Experts tend to be good at creating heuristics,
but do not apply them consistently in practice.
> [!example]
> Chapter 7 describes a study where experts
> were shown to estimate risk differently for identical cases.
### Luck Looks Like Skill
> Chapter 7 p.154
Hubbard describes a study which concluded that,
given the number of German pilots and their overall victory/defeat figures,
there was a ~30% chance an individual would achieve The Red Baron's record
_by luck alone_.
He later refers to the tendency to overvalue competence
in the role of achieving improbable accomplishments
as the "Red Baron effect".
### There's Always Enough Data
Hubbard challenges the popular rebuttal
that X industry lacks the data to use quantitative models.
> [!quote] Fallacy of Close Analogy - p.236
> ...the belief that unless two things are identical in every way,
> nothing learned from one can be applied to the other.
## Mentioned Topics and Abbreviations
* Analytic Hierarchy Process (AHP)
* Multi-Attribute Utility Theory (MAUT)
* Actuarial Science
* Options Theory (OT)
* Modern Portfolio Theory (MPT)
* Probabalistic Risk Analysis (PRA)
* Value at Risk (VaR)
* Loss-Exceedance Curve (LEC)
* Risk Tolerance
## Critiques
### _Exsupero Ursus_
> Chapter 9 p.195
Hubbard uses _exsupero ursus_ to describe the tendency of his detractors
to dismiss quantitative methods as inappropriate to their industry-specific risks.

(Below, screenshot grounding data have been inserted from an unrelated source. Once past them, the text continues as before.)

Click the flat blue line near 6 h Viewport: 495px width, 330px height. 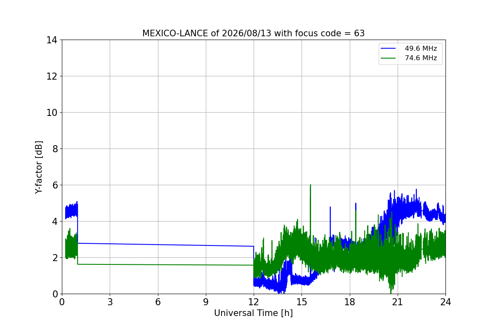158,245
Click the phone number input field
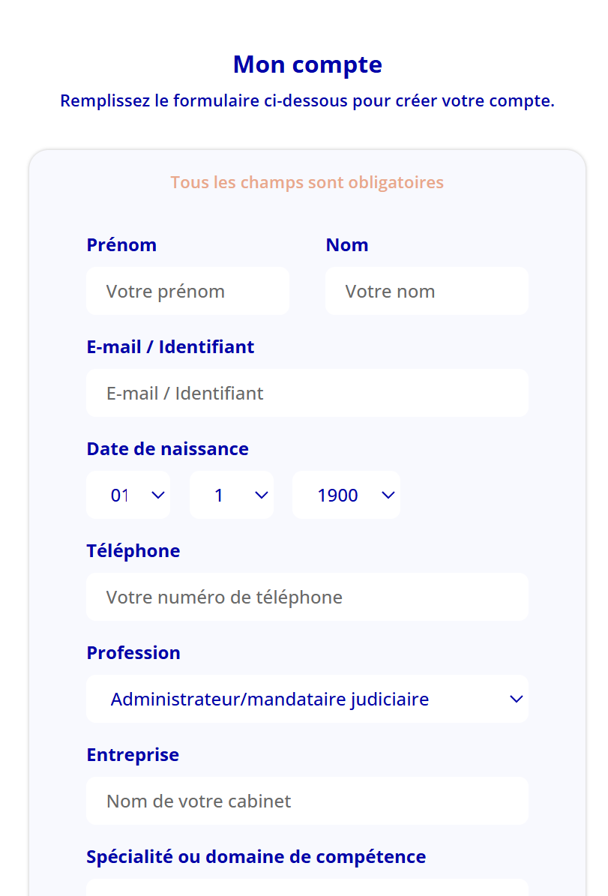 pyautogui.click(x=307, y=597)
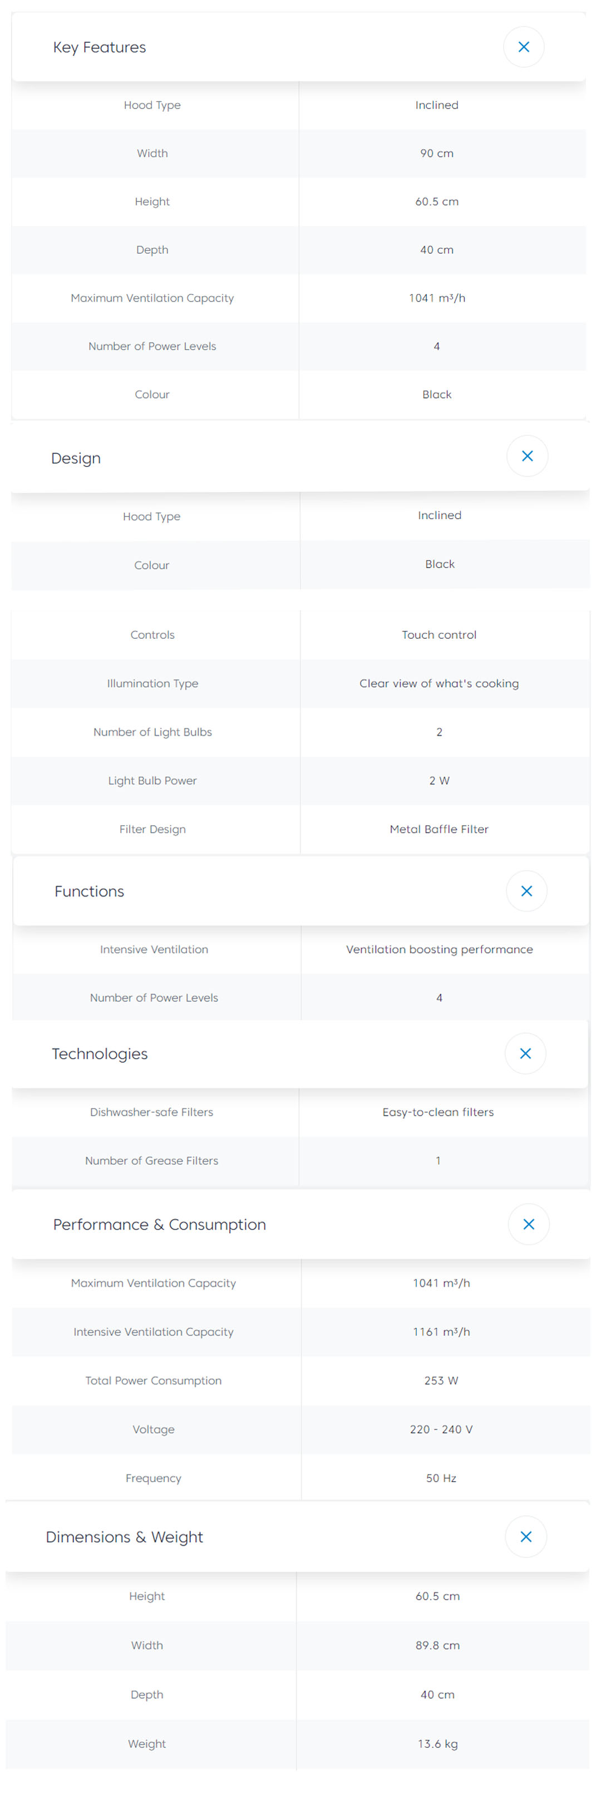Select the Metal Baffle Filter value
The width and height of the screenshot is (601, 1803).
[439, 829]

He provides another analogy in which one car is picked of two (ordinary) cars
because the other car can't fly.
Based on this strawman it is clear Hubbard believes his detractors are _correct_
that qualitative methods can not capture the entire nuance of risk probability,
but that they are failing to acknowledge that their preferred alternatives
are not demonstrably more effective at doing so.

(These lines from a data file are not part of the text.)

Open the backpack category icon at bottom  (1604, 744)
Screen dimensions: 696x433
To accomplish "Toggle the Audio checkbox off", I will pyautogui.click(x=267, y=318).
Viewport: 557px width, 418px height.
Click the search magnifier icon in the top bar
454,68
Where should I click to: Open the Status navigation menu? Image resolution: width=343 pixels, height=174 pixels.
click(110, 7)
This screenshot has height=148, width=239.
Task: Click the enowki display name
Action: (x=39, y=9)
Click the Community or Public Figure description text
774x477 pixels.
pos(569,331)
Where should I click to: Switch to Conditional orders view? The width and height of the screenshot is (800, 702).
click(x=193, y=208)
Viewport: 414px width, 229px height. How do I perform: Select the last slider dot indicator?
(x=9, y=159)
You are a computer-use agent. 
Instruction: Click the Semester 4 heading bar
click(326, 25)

The nuance Hubbard dismisses without addressing is the possibility of model _improvement_.
A most competant detractor would be aware of the apparent contradiction
but argue that their methods will eventually surpass quantitative methods
if they are further developed.
Such a position would additionally contextualize Hubbard's observations
that detractors become emotional in their defense.
To them, Hubbards methods represent an attractive short-term gain
excluding a long-term payoff.
Hubbard's dismissal rubs me wrong
because it reads exactly as he describes the "at least we're doing _something_" argument
throughout the book and just pages earlier.